Through the research, it is evident that some colors are more useful than others. Everyone has their own preference on colors and which ones they like, but there is science behind which colors are most empirically eye-catching. “...demonstrated red to be more stimulating than green and green more stimulating than blue and yellow. According to this study, colors in long wavelengths are more stimulating than those in short wavelengths” (Renk Etkisi). Colors in a longer wavelength can help catch the eye of the viewer. The color with the longest wavelength is red, and the one with the shortest is blue/violet. Because red has the longest wavelength, it will be utilized to show areas of dense covid cases. Even though colors like purple and blue have shorter wavelengths, they can still be utilized to show an infographic of vaccinations across an area because colors that are shorter in wavelength are more relaxing to the human psyche. The visualization is telling a story and using the proper colors to fit the emotion that is being conveyed greatly helps. For example, a visualization showing Covid-19 cases should have colors such as red in order to create a sense of danger and urgency. Otherwise, the viewer might feel relaxed and have a less apprehensive attitude. Another thing that has to be brought up is the color range available, which is hex colors. Hex colors are six-digit codes used to represent colors. The number of color combinations possible is 2563, which is the total amount of RGB values (Rhyne). Technically, there are 2564 combinations if transparency is taken into account, but officially transparency is not supported by many libraries, so it is unknown if that will be utilized in this project. Most monitors are built with the ability to show these colors, which is why they are being used. Using colors that some monitors cannot display would negatively affect my project because it means some people cannot view it on their personal devices. Due to improvements in technology, the color range is quite broad and should not be a limiting factor in this project. Had this project been done 20 years ago with the same processing power but with older monitors, colors would be a limiting factor. In addition to colors, another important part of the project was choosing Python to be the language of choice.

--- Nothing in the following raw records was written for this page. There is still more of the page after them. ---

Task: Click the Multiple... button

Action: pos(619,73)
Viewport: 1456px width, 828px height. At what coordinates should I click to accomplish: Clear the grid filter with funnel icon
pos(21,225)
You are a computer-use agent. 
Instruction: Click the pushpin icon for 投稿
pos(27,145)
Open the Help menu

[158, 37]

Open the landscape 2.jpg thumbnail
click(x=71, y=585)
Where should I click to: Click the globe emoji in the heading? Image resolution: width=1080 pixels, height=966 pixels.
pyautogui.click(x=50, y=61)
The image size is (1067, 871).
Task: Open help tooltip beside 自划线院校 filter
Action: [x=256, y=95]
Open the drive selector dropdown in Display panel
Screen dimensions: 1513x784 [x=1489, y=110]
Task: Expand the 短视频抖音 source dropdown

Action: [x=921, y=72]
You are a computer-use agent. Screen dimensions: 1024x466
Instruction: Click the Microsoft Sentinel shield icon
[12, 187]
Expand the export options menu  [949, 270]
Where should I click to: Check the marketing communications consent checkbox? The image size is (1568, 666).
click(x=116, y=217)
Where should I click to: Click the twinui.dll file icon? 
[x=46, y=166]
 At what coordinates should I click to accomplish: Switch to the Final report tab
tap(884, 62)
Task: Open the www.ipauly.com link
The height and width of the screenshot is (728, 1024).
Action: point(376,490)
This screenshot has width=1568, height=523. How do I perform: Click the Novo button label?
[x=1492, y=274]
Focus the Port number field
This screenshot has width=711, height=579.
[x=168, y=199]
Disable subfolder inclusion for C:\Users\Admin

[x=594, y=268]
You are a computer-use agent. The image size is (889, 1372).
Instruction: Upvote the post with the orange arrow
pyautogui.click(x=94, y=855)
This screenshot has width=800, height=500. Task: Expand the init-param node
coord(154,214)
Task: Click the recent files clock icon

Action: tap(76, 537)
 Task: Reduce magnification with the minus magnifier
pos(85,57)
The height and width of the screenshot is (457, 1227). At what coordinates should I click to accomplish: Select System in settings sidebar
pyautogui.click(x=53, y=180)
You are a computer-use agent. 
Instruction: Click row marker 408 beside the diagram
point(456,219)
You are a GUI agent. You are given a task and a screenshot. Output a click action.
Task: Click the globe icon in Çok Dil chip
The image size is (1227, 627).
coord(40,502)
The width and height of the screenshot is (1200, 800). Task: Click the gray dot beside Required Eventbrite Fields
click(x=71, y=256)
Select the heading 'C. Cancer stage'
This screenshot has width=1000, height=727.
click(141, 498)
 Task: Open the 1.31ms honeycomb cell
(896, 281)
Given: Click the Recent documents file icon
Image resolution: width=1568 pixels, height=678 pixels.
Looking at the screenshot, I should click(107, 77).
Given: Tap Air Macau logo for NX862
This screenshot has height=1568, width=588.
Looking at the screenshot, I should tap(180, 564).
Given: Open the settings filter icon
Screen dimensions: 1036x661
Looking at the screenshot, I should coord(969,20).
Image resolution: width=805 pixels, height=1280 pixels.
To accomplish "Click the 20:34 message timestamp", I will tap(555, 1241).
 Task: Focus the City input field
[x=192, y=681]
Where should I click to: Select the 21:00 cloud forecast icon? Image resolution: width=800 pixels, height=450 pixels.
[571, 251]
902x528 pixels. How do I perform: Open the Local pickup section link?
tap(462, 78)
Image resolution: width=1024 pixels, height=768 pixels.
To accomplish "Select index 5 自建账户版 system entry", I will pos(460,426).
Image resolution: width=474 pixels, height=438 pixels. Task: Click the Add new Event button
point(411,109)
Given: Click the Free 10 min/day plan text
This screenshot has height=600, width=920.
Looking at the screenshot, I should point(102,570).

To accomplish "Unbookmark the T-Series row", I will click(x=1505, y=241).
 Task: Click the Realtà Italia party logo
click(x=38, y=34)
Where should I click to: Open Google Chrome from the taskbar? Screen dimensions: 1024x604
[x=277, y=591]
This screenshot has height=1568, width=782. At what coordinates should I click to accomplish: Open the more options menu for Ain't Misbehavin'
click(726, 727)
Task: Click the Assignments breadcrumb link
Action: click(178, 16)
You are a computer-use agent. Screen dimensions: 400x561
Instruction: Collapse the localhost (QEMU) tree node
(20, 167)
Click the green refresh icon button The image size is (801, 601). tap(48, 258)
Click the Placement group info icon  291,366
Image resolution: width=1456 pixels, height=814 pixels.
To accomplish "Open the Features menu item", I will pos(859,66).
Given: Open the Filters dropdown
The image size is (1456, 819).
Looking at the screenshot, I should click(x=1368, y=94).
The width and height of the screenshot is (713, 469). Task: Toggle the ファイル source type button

Among the many programming languages, Python was best suited for this project for a multitude of reasons. “And unlike C, the Python code can be run immediately, without compiling and linking; changes can be tested much quicker in Python” (Lutz). Python is the most optimal language for data science because it is one of the most efficient languages. It can handle large quantities of data unlike any other language, which is why it is so popular in the data science community. In addition, there are many functions to deal with math and statistics, which make it optimal for my project. Some would argue for C++ or Java for its procedural programming for intensive functions or app compatibility, respectively. They both are powerful languages with equal, if not larger audiences (Adams). The biggest difference is the power Python has with regard to datasets. Other languages would have a hard time trudging through big sets of data. Python, however, can do it easily using the libraries native to it. Utilizing Pandas or another library makes reading data smoother than any other language. With the addition of many other features (ease of use, data science, computing power, libraries), Python is the most optimal language for this project. Most other languages would likely face countless errors that the programmer could do nothing to fix. Another thing that other programming languages don’t have is the number of public libraries that Python has (Python). A public library is essentially a set of pre-made functions that developers can use to efficiently finish the project as they do not have to rewrite these functions from scratch. The functions are already made and are on websites such as Github or are already integrated into Python. In other languages, the process would take longer as one would have to manually write the functions and then integrate them into the code. But through Python libraries, the writing process of the code is eliminated (Seaborn). The only step left is to integrate it into the code, effectively cutting the workload in half. However, since the code was written by another programmer, the next challenge is to learn the library’s purpose and how to use it. The learning curve for this is quite sharp, as many libraries have a variety of functions. But after reading through documentation and practice, it starts to get monotonous and easier. The functions start to make more sense, and filling in the parameters becomes easier.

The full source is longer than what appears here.